WORK TASK: Show all lines from the records below in which the string "agent" is present.

Stored data entries:
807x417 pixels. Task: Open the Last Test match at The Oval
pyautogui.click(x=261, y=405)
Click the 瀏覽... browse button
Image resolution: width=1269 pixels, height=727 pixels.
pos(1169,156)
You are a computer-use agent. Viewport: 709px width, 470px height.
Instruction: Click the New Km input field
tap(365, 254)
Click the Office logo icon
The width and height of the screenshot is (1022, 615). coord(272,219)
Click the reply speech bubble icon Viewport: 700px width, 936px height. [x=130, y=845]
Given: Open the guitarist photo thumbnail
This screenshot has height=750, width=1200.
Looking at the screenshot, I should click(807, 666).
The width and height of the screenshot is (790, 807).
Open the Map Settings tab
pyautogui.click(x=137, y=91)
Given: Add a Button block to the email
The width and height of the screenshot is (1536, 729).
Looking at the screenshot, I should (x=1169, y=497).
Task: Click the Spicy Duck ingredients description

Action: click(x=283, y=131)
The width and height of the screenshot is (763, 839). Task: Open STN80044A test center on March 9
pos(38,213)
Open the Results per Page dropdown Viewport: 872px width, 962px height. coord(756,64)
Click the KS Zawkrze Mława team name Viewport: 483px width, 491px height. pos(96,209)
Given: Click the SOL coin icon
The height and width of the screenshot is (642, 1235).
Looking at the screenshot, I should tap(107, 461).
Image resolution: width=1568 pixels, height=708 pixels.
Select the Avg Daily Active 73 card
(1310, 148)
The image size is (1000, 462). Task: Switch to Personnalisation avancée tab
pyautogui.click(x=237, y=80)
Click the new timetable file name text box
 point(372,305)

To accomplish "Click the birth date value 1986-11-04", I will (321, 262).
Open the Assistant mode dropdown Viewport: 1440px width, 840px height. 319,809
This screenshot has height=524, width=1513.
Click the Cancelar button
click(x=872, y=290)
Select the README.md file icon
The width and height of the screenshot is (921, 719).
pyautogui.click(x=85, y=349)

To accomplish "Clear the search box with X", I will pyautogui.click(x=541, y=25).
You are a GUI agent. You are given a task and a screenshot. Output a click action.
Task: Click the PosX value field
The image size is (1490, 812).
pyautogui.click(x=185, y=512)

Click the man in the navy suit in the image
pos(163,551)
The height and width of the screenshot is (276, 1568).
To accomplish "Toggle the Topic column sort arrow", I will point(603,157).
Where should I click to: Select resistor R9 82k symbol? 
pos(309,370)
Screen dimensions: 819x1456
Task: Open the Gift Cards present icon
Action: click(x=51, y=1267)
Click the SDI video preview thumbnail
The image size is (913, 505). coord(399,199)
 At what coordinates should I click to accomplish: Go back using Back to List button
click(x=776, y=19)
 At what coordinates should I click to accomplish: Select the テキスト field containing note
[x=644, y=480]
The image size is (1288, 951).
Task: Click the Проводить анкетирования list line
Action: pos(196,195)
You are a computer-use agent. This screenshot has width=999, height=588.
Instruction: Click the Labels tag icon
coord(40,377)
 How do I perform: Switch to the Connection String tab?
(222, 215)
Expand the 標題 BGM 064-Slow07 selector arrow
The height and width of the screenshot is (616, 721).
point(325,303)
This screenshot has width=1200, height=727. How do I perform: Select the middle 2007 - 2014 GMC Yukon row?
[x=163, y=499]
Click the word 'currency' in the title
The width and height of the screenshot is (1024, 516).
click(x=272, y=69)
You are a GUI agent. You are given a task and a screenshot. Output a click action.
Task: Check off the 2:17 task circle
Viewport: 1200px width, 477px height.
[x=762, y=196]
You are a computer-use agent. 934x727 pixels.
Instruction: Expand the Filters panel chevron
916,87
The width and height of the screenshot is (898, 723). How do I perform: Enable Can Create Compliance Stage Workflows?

ANSWER TO THIS EXERCISE:
You are a computer-use agent. Viewport: 709px width, 470px height.
You are a GUI agent. You are given a task and a screenshot. Output a click action.
You are a computer-use agent. This screenshot has width=999, height=588.
You are a GUI agent. You are given a task and a screenshot. Output a click action.
You are a computer-use agent. 934x727 pixels.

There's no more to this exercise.